For the U.K.’s latest passport design, a page is dedicated to British-Indian artist, Anish Kapoor. This is nothing untoward; Kapoor is a distinguished artist both nationally and on the world stage. On the page are three of his works: Marsyas, Temenos, and the Orbit, the latter of which was designed with the help of equally esteemed British engineer, Cecil Balmond.

At 377 feet, the Orbit is Britain’s tallest sculpture. A press release for its 2014 re-opening proudly proclaims that the ArcelorMittal Orbit—to call it its official name after Indian steel giant Lakshmi Mittal—“originated in 2009 when [former] London Mayor Boris Johnson launched a competition to design a sculpture for the Olympic Park.”

The term sculpture is perhaps too kind, since the Orbit looks like Kapoor and Balmond both sneezed while trying to wrest control of the mouse with Rhino running on the computer. Today, despite adding a slide, it costs the taxpayer $13,100 a week to keep running. The omnipresent Orbit looms over the London 2012 Olympic site in the London borough of Newham and now the work—an inescapable reminder of Johnson’s eagerness to create an icon—will follow Britons around the globe.

Source data:
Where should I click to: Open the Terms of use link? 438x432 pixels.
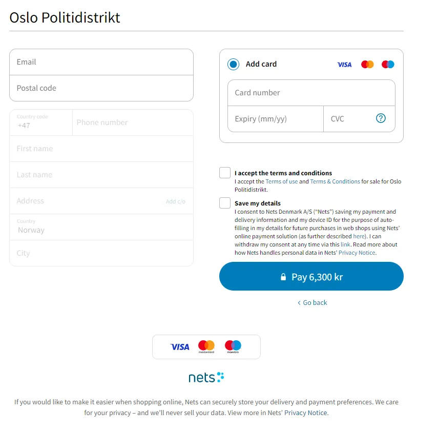point(282,181)
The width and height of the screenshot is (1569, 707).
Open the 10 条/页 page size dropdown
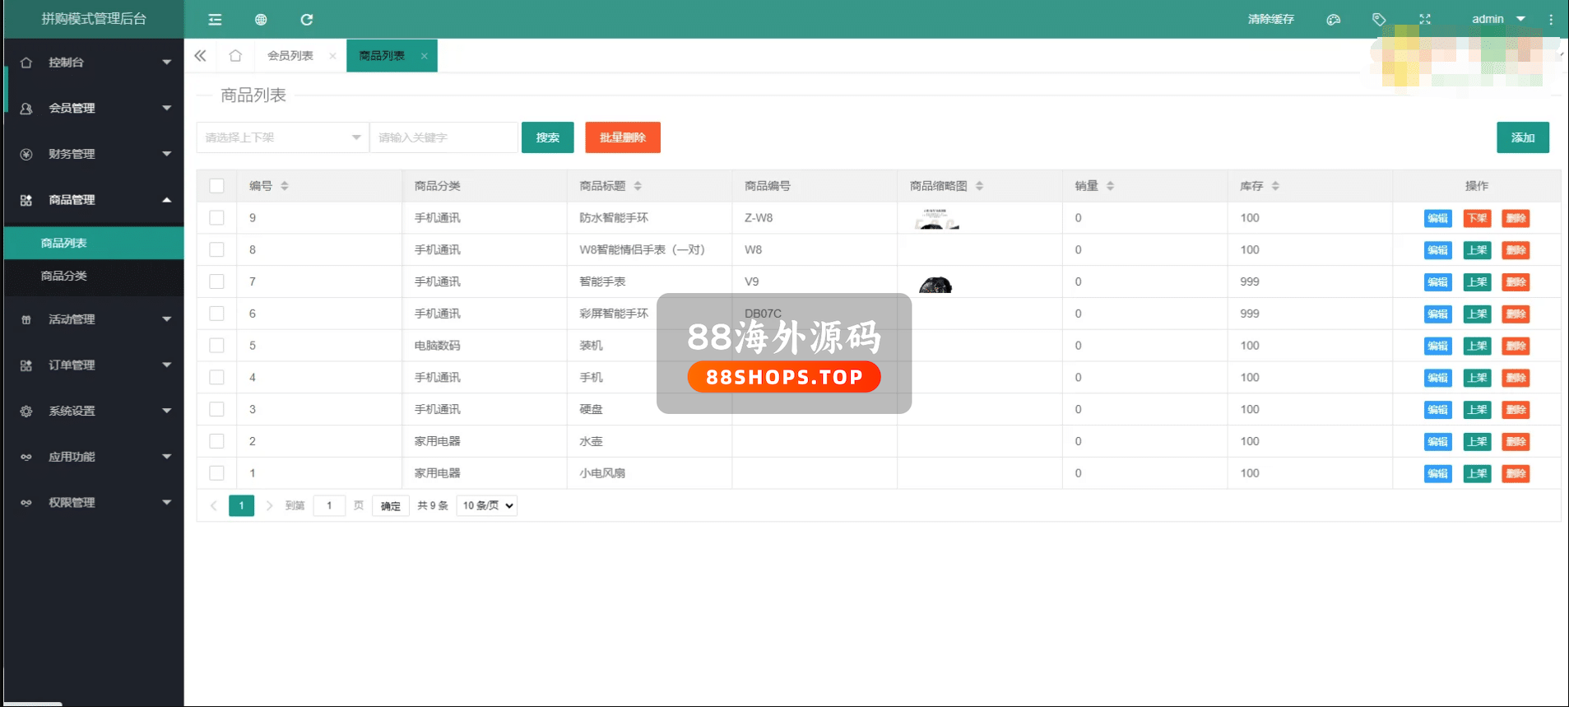487,505
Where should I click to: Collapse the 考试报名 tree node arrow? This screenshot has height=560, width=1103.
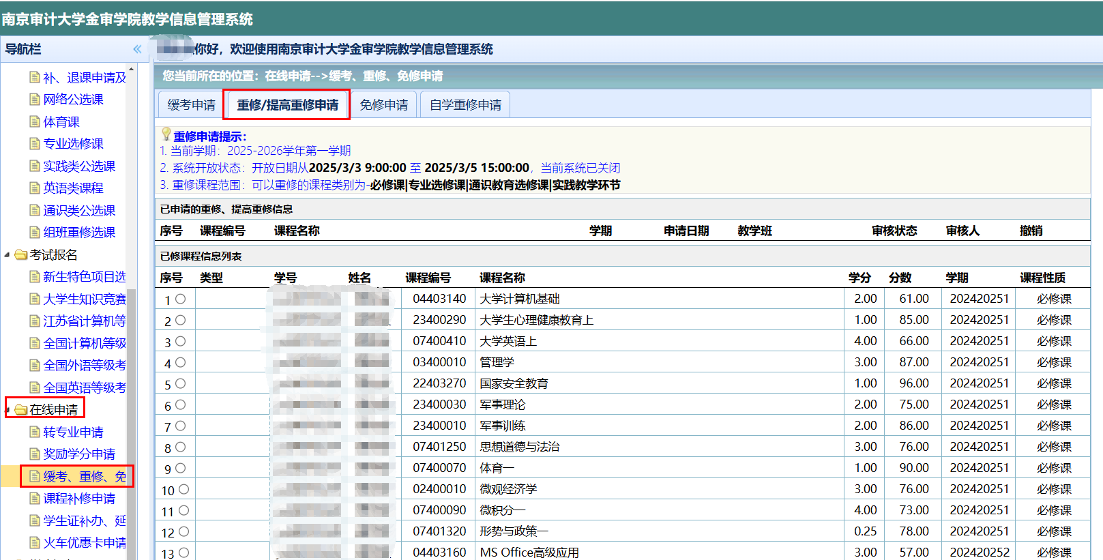[x=8, y=255]
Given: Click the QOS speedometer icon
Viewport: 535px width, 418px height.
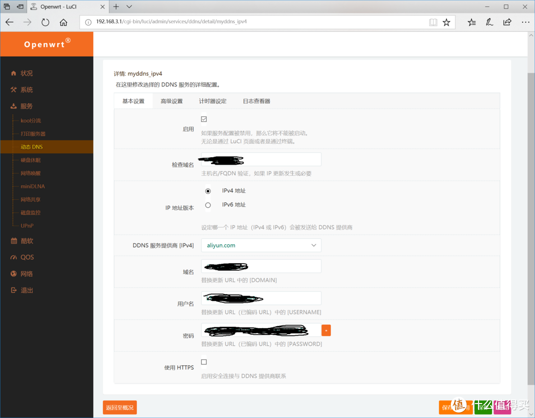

# [THE TASKS]
1: How tall is the Orbit, according to the article about the U.K. passport design?
2: Pick up the article about the Orbit and the U.K. passport after its last sentence and keep writing.

# [RESPONSES FOR EACH TASK]
1: 377 feet.

2:
Though a picture is sometimes worth a thousand words, thankfully there is better documentation of Johnson’s foibles in the built environment. Critic Douglas Murphy’s Nincompoopolis: The Follies of Boris Johnson, does this superbly and goes beyond, relating it to Johnson’s ironic ineptitude on more serious issues with real-world ramifications, such as the Heygate Estate evictions in South London. In this instance, Johnson remarked that it was “vital we push forward with work to unlock the economic potential” of the area as he approved the replacement masterplan, seemingly oblivious of the implications. The estates were home to more than 3,000 people. 

The darker manifestation’s of Johnson’s mayoralty come later in the book, which is laid out in two parts: Johnson the architectural meddler comes first and Johnson the hapless, apathetic, and willfully ignorant politician, after. In this sense, Murphy’s depressingly long catalogue of Johnson’s errors posits the more obvious architectural blunders as a mask to his more inimical failings.

To make the grim reading digestible, Nincompoopolis is filled with personal touches from Murphy (all but two of the images used are the author's own) who found himself in London just as Johnson took the reins in 2008. His sophisticated anger is both fitting and relevant, delivered with a dry sense of humor, as he dismantles everything wrong with each project, from the process (or lack of it) to the final product. The reader is doused with lashings of context, followed by a predictable punchline: Johnson.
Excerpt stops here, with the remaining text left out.